▶ **Excerpted data**
☆ ☆ ☆

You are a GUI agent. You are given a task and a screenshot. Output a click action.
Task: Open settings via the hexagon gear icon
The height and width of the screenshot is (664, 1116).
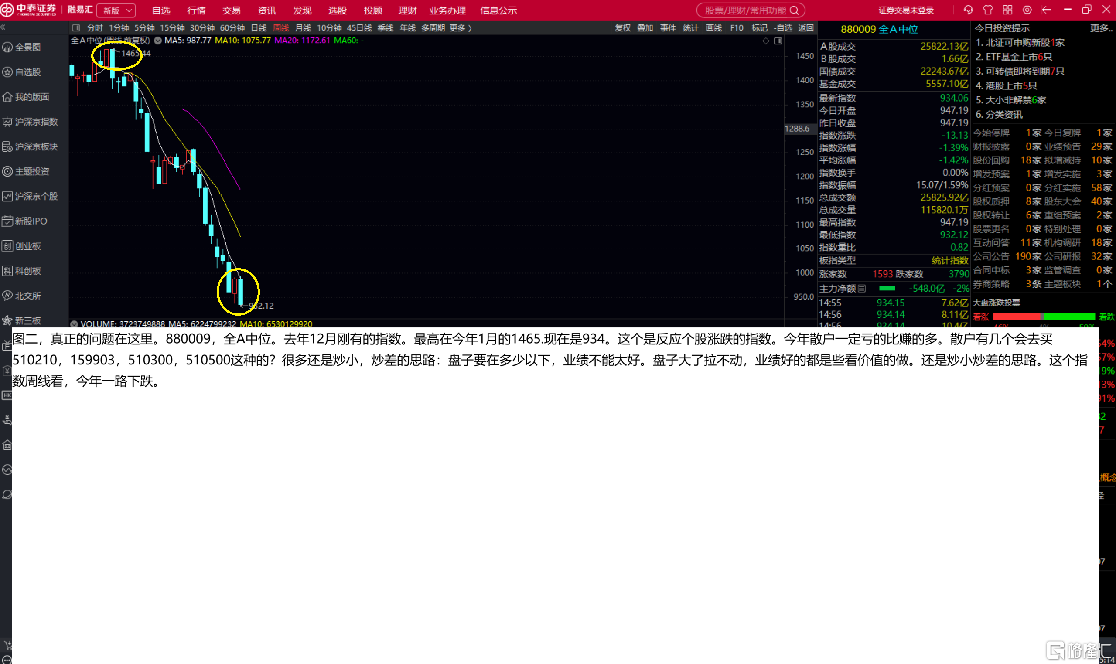(1027, 10)
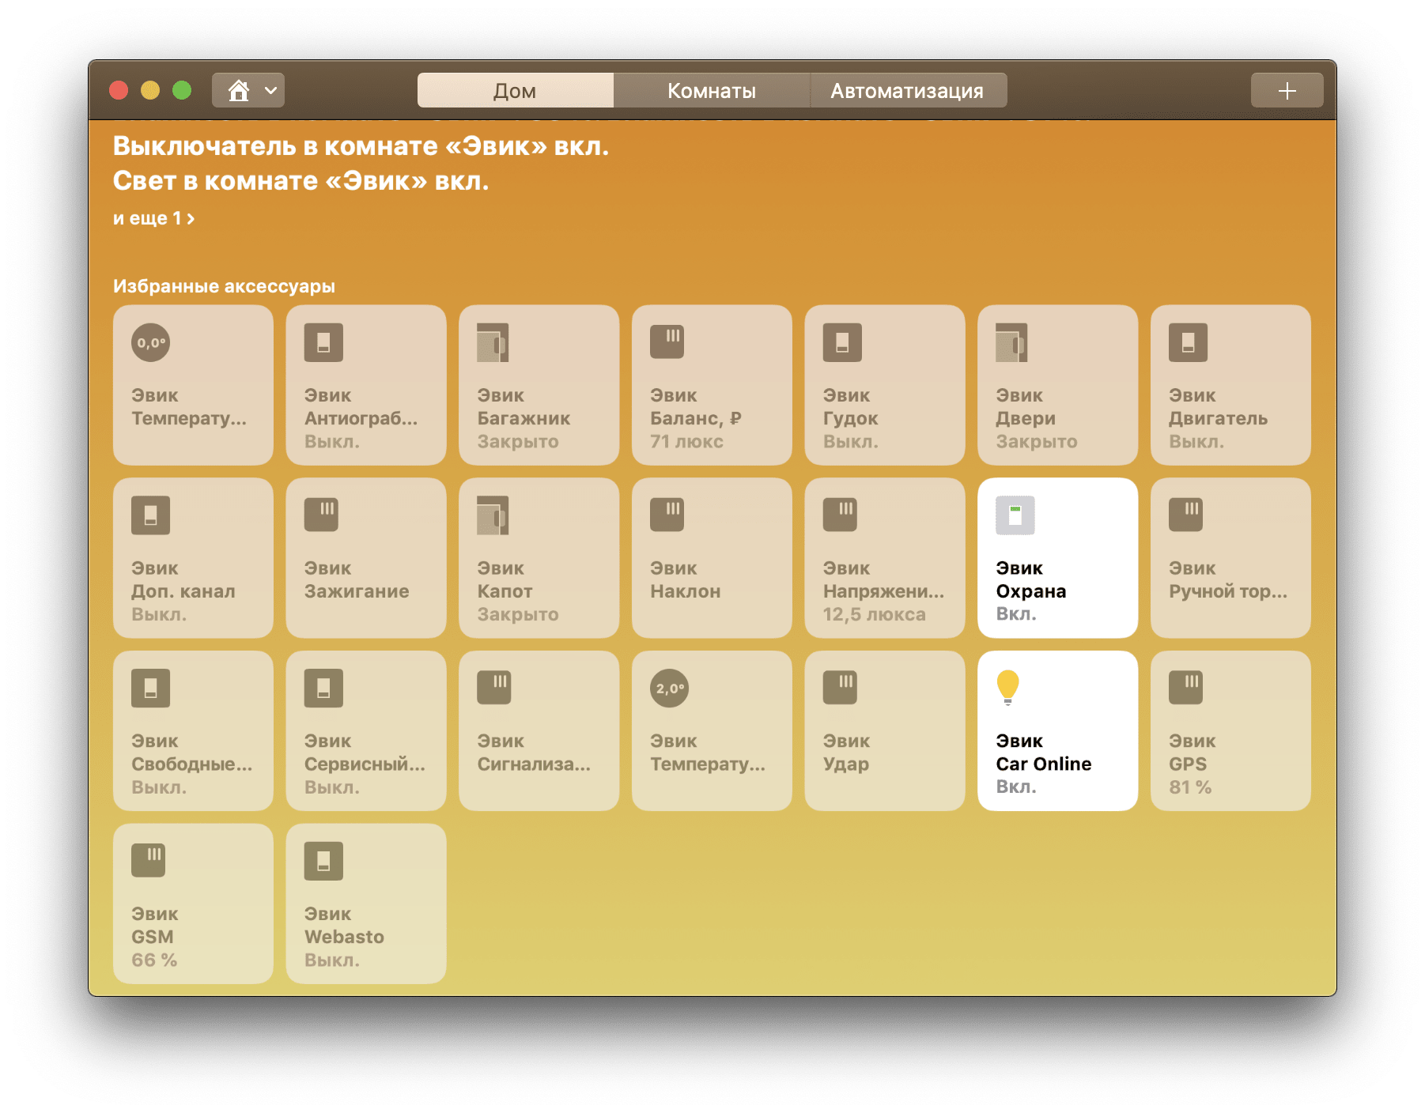The height and width of the screenshot is (1113, 1425).
Task: Click the thermometer icon on Эвик Температура tile
Action: pyautogui.click(x=150, y=343)
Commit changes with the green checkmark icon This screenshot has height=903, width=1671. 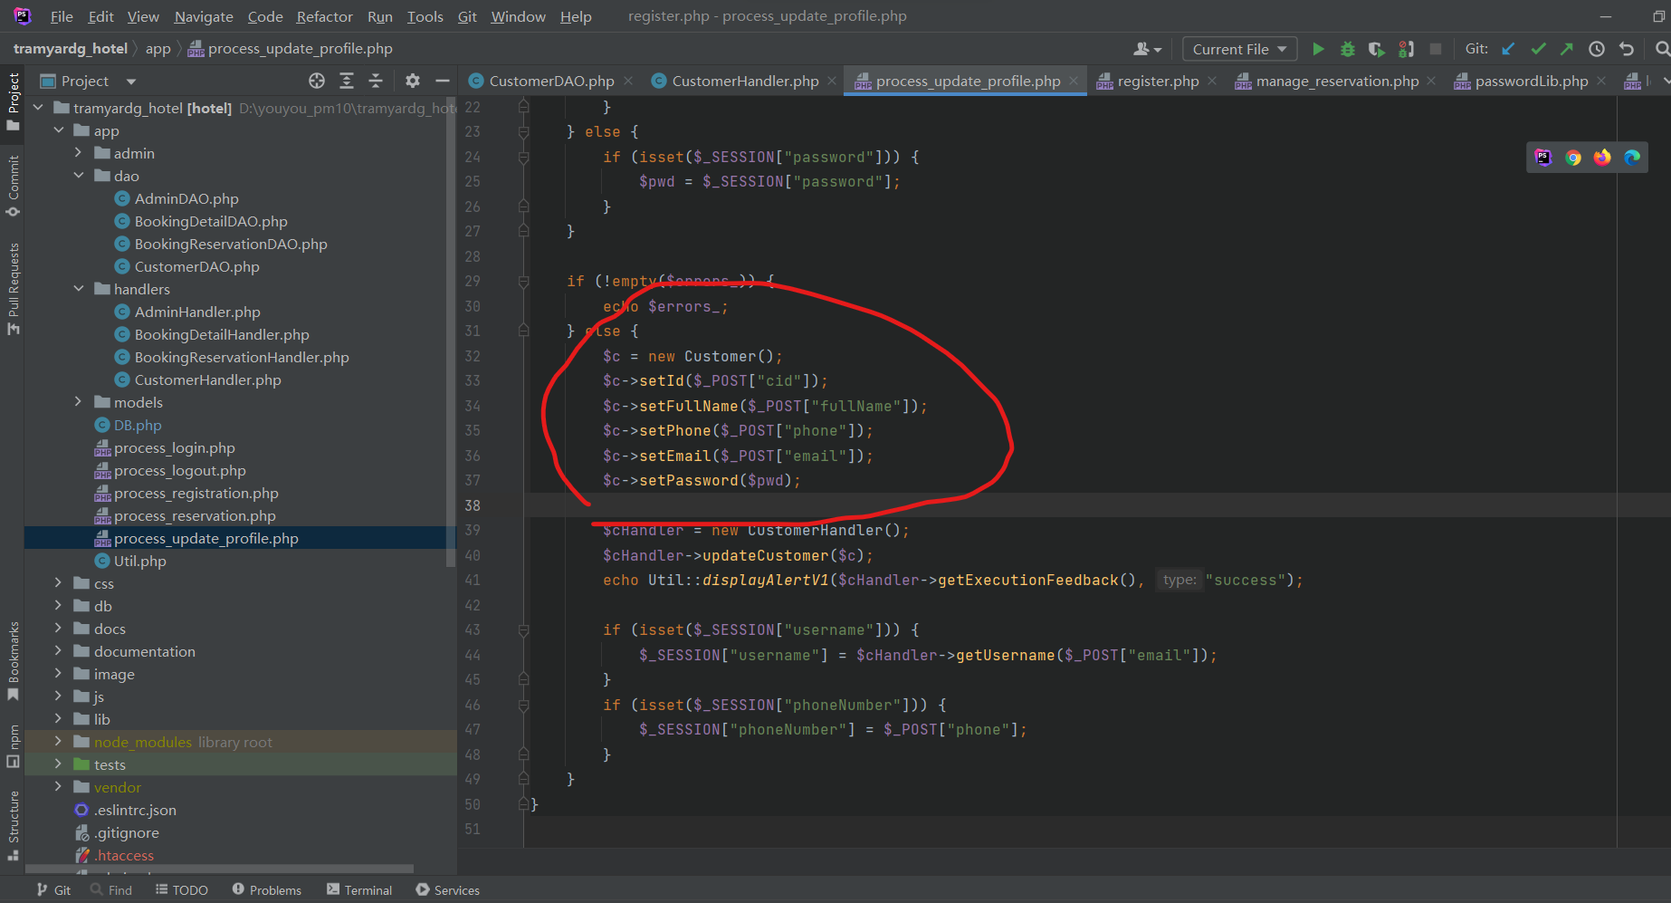tap(1537, 49)
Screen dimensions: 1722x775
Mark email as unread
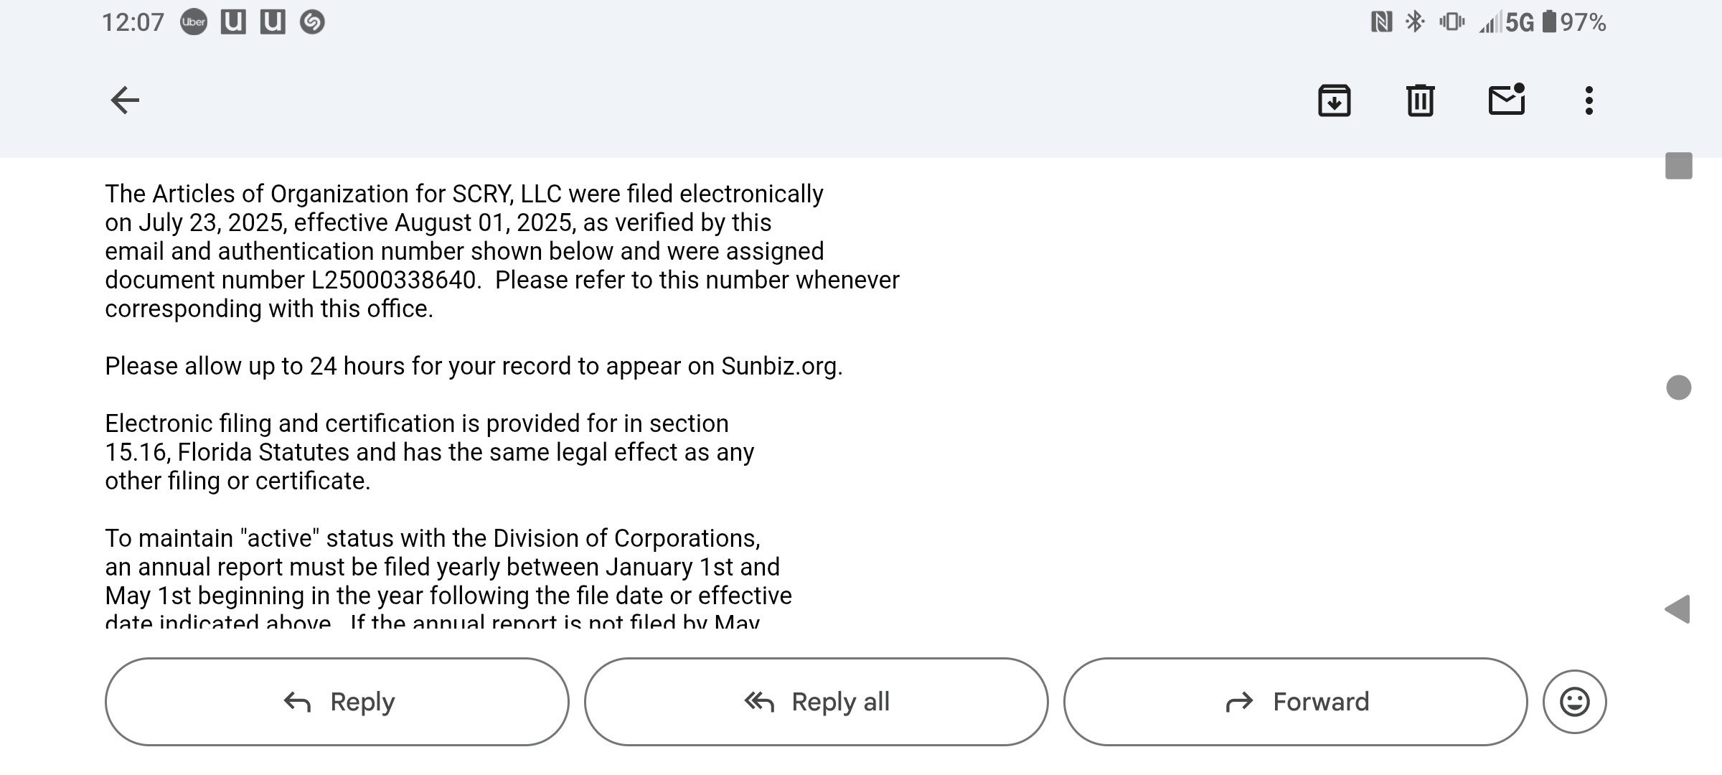click(1507, 99)
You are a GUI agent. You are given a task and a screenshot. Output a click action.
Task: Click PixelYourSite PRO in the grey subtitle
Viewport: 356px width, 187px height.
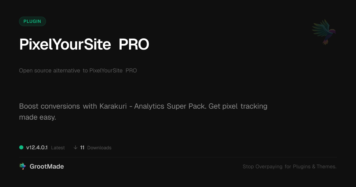(113, 71)
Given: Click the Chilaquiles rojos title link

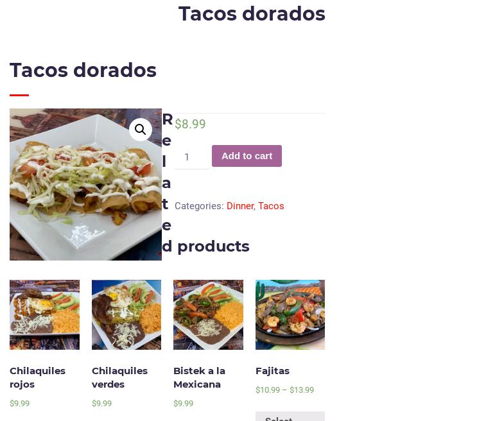Looking at the screenshot, I should pos(38,377).
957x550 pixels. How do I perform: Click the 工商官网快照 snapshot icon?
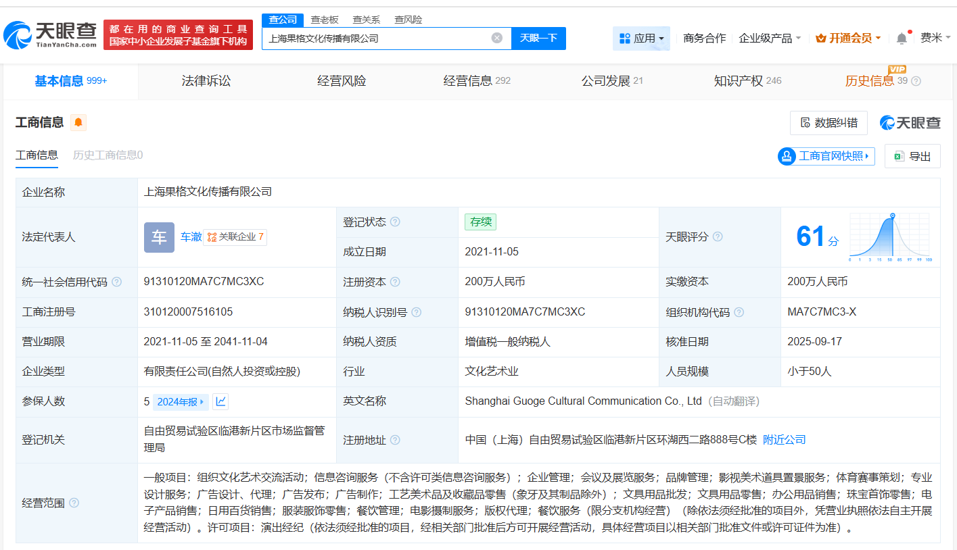coord(786,156)
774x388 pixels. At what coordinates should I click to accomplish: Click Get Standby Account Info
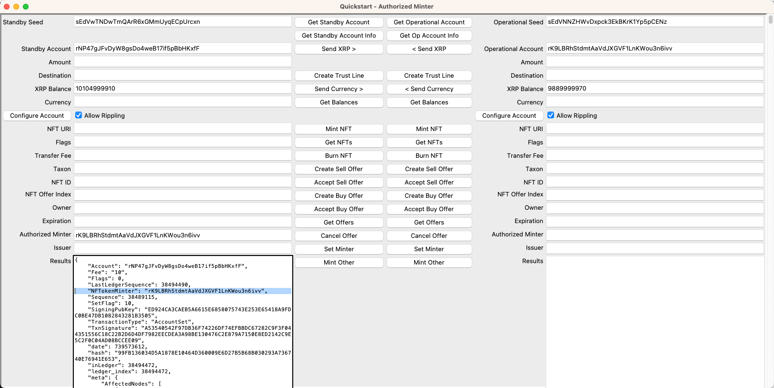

☆ ☆ ☆

Report each line of the listing above that contains the string "pixels". Case counts.

957x550 pixels. How do I perform: Click the 工商官网快照 snapshot icon?
774x388 pixels. At what coordinates should I click to accomplish: Click Get Standby Account Info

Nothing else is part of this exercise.